Assistant Attorney General Leslie R. Caldwell of the Justice Department’s Criminal Division, Acting U.S. Attorney Kelly T. Currie of the Eastern District of New York, Special Inspector General for Afghanistan Reconstruction John F. Sopko, Assistant Director in Charge Diego Rodriguez of the FBI’s New York Field Office, Special Agent in Charge Raymond R. Parmer Jr. of the U.S. Immigration and Customs Enforcement’s Homeland Security Investigations’ (ICE-HSI) New York Field Office and Director Frank Robey of the U.S. Army’s Criminal Investigation Command (CID) made the announcement.
Akbar Ahmed Sherzai, 50, of Centreville, Virginia, pleaded guilty on Feb. 14, 2014, to one count of conspiracy to commit bribery. In addition to the prison sentence, U.S. District Court Judge Margo K. Brodie of the Eastern District of New York ordered Sherzai to forfeit $54,000.
In connection with his guilty plea and in other court documents, Sherzai acknowledged that he was employed by a local Afghan trucking company contracted to transport fuel between U.S. military bases in Afghanistan.
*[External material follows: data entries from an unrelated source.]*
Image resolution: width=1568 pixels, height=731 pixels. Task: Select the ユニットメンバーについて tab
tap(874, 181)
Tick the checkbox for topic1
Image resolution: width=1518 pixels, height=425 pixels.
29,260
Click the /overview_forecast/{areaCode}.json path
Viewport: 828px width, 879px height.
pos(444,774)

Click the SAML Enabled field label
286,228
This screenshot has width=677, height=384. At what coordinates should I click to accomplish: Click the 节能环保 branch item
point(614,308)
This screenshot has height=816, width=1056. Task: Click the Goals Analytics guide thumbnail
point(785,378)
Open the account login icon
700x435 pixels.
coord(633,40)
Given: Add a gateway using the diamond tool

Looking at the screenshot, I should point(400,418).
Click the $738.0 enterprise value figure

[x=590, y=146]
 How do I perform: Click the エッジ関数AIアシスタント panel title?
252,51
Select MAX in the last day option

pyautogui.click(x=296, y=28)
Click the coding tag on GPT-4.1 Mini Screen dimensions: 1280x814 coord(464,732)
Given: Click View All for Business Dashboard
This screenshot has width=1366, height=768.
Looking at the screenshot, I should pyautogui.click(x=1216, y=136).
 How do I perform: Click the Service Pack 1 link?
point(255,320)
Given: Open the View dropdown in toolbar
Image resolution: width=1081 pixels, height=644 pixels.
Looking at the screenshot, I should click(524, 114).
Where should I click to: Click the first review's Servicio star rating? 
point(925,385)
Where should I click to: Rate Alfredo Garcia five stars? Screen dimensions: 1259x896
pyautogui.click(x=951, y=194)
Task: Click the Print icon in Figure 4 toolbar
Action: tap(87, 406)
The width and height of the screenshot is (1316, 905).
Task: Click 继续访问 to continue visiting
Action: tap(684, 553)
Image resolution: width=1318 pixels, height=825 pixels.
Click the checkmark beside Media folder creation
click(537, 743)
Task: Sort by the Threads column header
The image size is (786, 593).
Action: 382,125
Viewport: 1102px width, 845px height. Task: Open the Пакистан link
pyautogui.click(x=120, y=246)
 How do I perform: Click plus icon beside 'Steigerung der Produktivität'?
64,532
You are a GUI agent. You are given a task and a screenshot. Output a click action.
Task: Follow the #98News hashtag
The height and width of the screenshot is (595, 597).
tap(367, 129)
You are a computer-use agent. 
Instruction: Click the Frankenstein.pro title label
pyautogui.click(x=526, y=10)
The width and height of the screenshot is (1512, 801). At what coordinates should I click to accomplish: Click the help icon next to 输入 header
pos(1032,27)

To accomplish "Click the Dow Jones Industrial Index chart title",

Sherzai acknowledged that, in April 2013, he approached a U.S. military serviceman to discuss instances in which his company failed to deliver the fuel—called “no-show” missions—which resulted in a $75,000 fine to his company for each no-show. Sherzai admitted that he offered the serviceman bribes to falsify documents to confirm deliveries, so that Sherzai’s company and others could recover the fines they had paid for no-shows. On several occasions, Sherzai paid cash bribes to the serviceman, who, unbeknownst to Sherzai, was working with law enforcement. In total, Sherzai acknowledged that he paid the serviceman $54,000 to falsify documents relating to nine deliveries, allowing his company and others to avoid or recover $675,000 in fines.
This matter was investigated by the Special Inspector General for Afghanistan Reconstruction, FBI, ICE-HSI and CID. The case is being prosecuted by Trial Attorney Daniel Butler of the Criminal Division’s Fraud Section and Assistant U.S. Attorney Amir H. Toossi of the Eastern District of New York.